Thursday, 26 February 2015

Clean Monday, Fine (-ish) Art and Phonology



 Mardi Gras or Shrove Tuesday (shrove apparently meaning ‘to confess’) and Clean Monday are gone and done so we’ve eaten the special foods that lead us gently into the period of Lent.  We were invited to sit at our neighbours’ generous table of beans, potato salad, octopus, pease-pudding, stuffed vine-leaves, cuttle-fish, taramas, cabbage salad, pickled tomatoes,  to name only some – all absolutely delicious but ultimately not so gentle on the digestive system when, like me, you insist on sampling everything

Art classes continue and I continue to enjoy them. The strange thing is that I feel less confident about it than I did this time last year.  Then I was just beginning with oils, and didn’t feel capable of doing much at all. So any kind of vague facsimile produced was well-nigh joy-causing. Also what we drew and painted was wisely selected by our teacher who was well aware of our capabilities …. and limitations. 
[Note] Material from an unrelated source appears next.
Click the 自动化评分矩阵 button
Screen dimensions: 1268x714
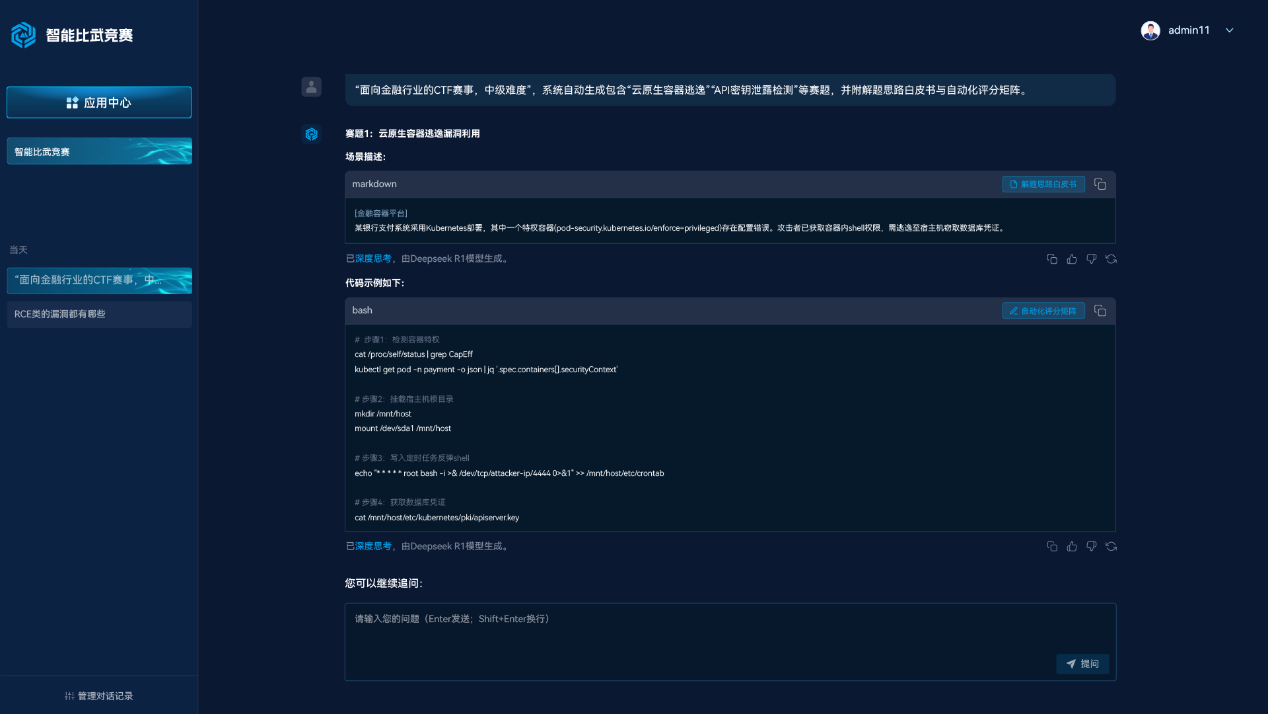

 Now we choose our own subject matter, blithely unaware of the difficulties it may entail. In addition, every now and then I take on a project in the medium of water-colour which I’m finding a wee bit hard to handle but I’m determined to improve on. So I don’t get that sense of progress that I had last year and have more of a sense of frustration: knowing where I want to go but being aware of how remote these goals still are.

However, just to keep you posted with my process – rather than progress! – here are some of my latest endeavours.
My water-colour rose looked very washed-out so I tentatively tried a little splash of red which brightened things up and then  I decided that a general red wash would bring the flower more to life. I like the dew drops! 



 










                                                                                           
Next, in water-mixable oils, is my little, Shetland puffin – or something mildly resembling one. I’ve just discovered that these strange birds actually nest in crevices in the rocks or in little burrows which they hollow out themselves. 




                                                              
In one of our conversations in class, someone mentioned the French Post-Impressionist painter, famous for his Polynesian subjects but she couldn’t remember his name. There ensued a silence of brain-racking until, “Gaugin’ said I, exultant that the grey matter could still retrieve. I pronounced the final syllable as in ‘gratin’ only to be ‘corrected’ as my classmates wanted it rendered ‘go-gen’ both hard gs and with final syllable stress. Some have difficulty in producing this nasal sound: even Satcho in “La Vie En Rose’ pronounces ‘en’ as in ‘pen’.  

There can be an intrusive yod – a ‘y’ sound – brought into English words where they don’t exist: in Greece the name Andrew is often pronounced ‘Andriew’ as in ‘view’.

 The omission of the yod can also be problematic: a Slovenian friend was enthusing about a film she’d seen: ‘Two Doors’ as I took it to be. In this case, the omission of the necessary yod in the first syllable together with erroneous final stress had rendered Tudors unrecognisable for me.

 A borrowed phrase that eluded me thanks to that ubiquitous and erroneous final-syllable stress placement was ‘Sthroo’, a consonant cluster  repeated with speaker-surprise that I didn’t recognize it. Asking for an alternative expression, I was given the Greek word ‘diaphanous’  - ah! What they were saying was ‘see through’!

The short /I/ vowel as in bin, is often heard and pronounced as the longer /i/ as in bean. Add to this the fact that /S/ as in she is often heard and rendered as /s/, its closest equivalent as in see, and we have complications. 

Those pictures below indicate some of those: the seaside scene with a very young Neve, my brother and his wife’s lovely doggie, Jessie, and the tasty, sweet vegetable would all be pronounced as /bits/, confusing beach, bitch and beets……and we may as well throw in  bits, beats and beech as well !!

 

                                                          









In Greek the written consonant combination /gk/ usually produces the oral ‘g’ as in go, while the written /gg/ combination produces  ‘ng’ as in ring, depending on word position and sound environment, the sound ‘nk’ can also be produced. 

That is why the dear and recently-departed Demis Roussos, in one of his many, beautiful recordings, exhorts his audience to ‘Sink alonk with me’  and the actress, Trudie Styler, is said to be married to that famous singer/song-writer …..Stink!